Lembramos que, na realidade, na maioria dos casos, ocorre o não pertencimento, pois
o discurso da globalização tudo promete, isto é, promete a diminuição das distâncias que
permite a comunicação e a locomoção; o acesso mais facilitado à tecnologia, à grande
quantidade de informação disponível na Internet e à modernidade presente até nos lugares
mais remotos do planeta. É despertado o desejo de inclusão a esse mundo globalizado e
também o desejo de acesso ao consumo dos bens que a globalização proporciona. Porém, não
são todos que podem se incluir nessa ordem. Isso porque mesmo tendo havido mudanças na
configuração do mundo com relação aos espaços e ao tempo e um grande avanço na
modernização, a sociedade, todavia, continua estruturada em um sistema de divisão de
classes e nesse sistema não há eqüidade de acesso a determinados bens.

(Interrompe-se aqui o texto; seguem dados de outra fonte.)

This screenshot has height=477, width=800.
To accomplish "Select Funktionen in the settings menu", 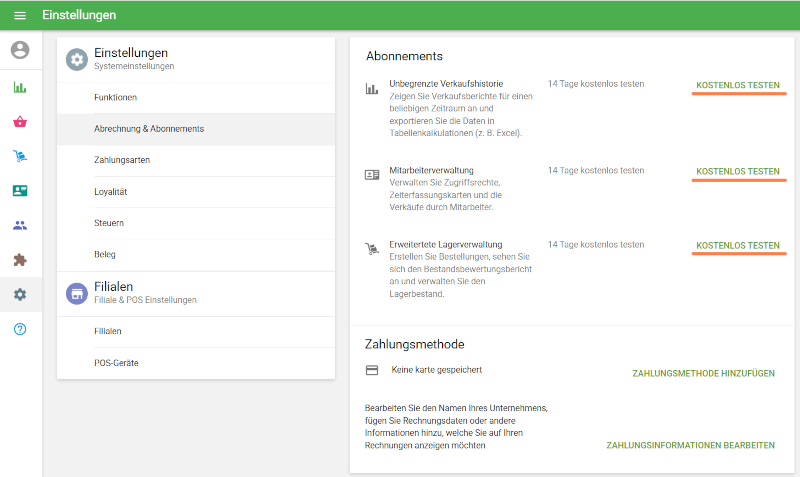I will point(115,98).
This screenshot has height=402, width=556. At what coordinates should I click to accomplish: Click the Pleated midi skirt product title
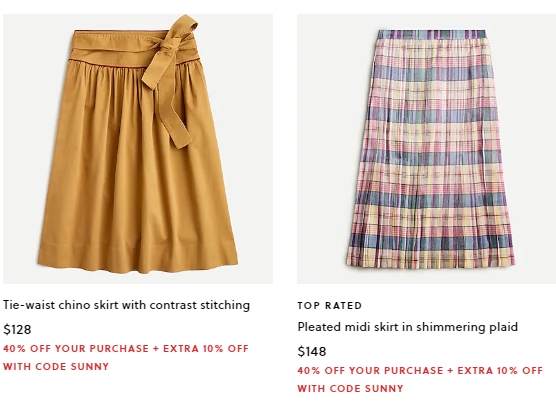(408, 327)
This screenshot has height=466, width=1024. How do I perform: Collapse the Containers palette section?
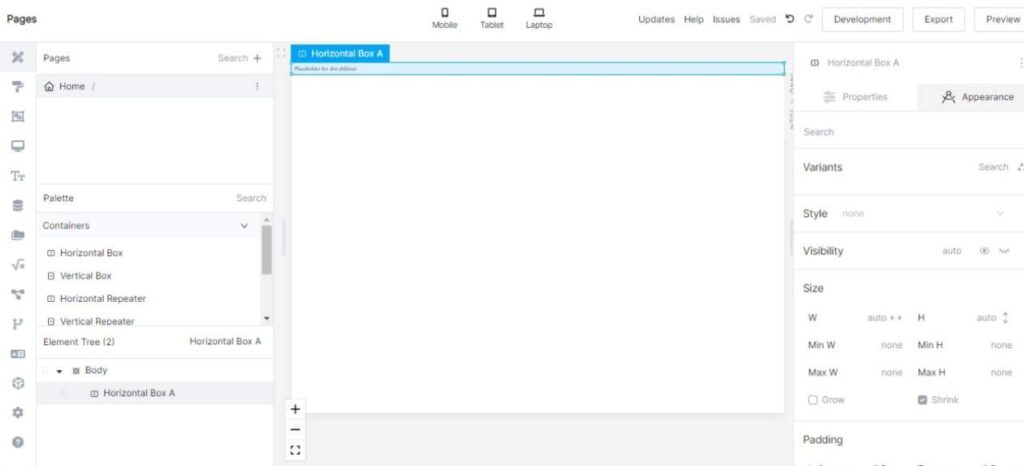245,226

A língua inglesa constitui um desses bens que não está acessível a todos, ainda que
pareça estar. Essa impressão de acessibilidade é criada pelo fato de ela ser alardeada como
língua universal, e, também, segundo Pennycook (1994) como língua cuja expansão é
benéfica porque promove a cooperação e a eqüidade.
Como já foi discutido no primeiro capítulo deste trabalho, quando problematizamos
alguns fatores que tomam parte na contradição em que vive o sujeito desta pesquisa,
abordamos o fato de que o inglês é a língua estrangeira mais ensinada na rede oficial de
ensino brasileira, porém, geralmente a aprendizagem dessa língua não é bem sucedida. Há
uma política de ensino de língua estrangeira em curso que se desobriga da responsabilidade
de se discutir as questões relacionadas ao ensino e à aprendizagem de língua estrangeira e se
desobriga também da responsabilidade de promover ações no sentido de atualizar essa
política e adequá-la aos interesses da comunidade para a qual ela é destinada. Da parte dos
órgãos responsáveis pela política do ensino de línguas é dada uma resposta prática: o ensino
de língua estrangeira deve ser focalizado no desenvolvimento de atividades de leitura, por ser
essa a habilidade com mais probabilidades de ser utilizada pelo aluno. Porém, ignora-se que
esse aluno é um sujeito desejante e que os discursos sobre a língua inglesa não difundem a
idéia de que é necessário ler em inglês. Ao invés disso, enfatizam a comunicação em inglês.
Nesse sentido, Paiva nos lembra:
ninguém pergunta a ninguém “Em quantas línguas você lê?”, mas “Quantas línguas você fala?”. Anúncios de jornais requerem, em profissões diversas, pessoas que falem inglês. Eu nunca vi um anúncio procurando alguém que leia em inglês, mas que fale inglês (PAIVA, 2000, p. 27).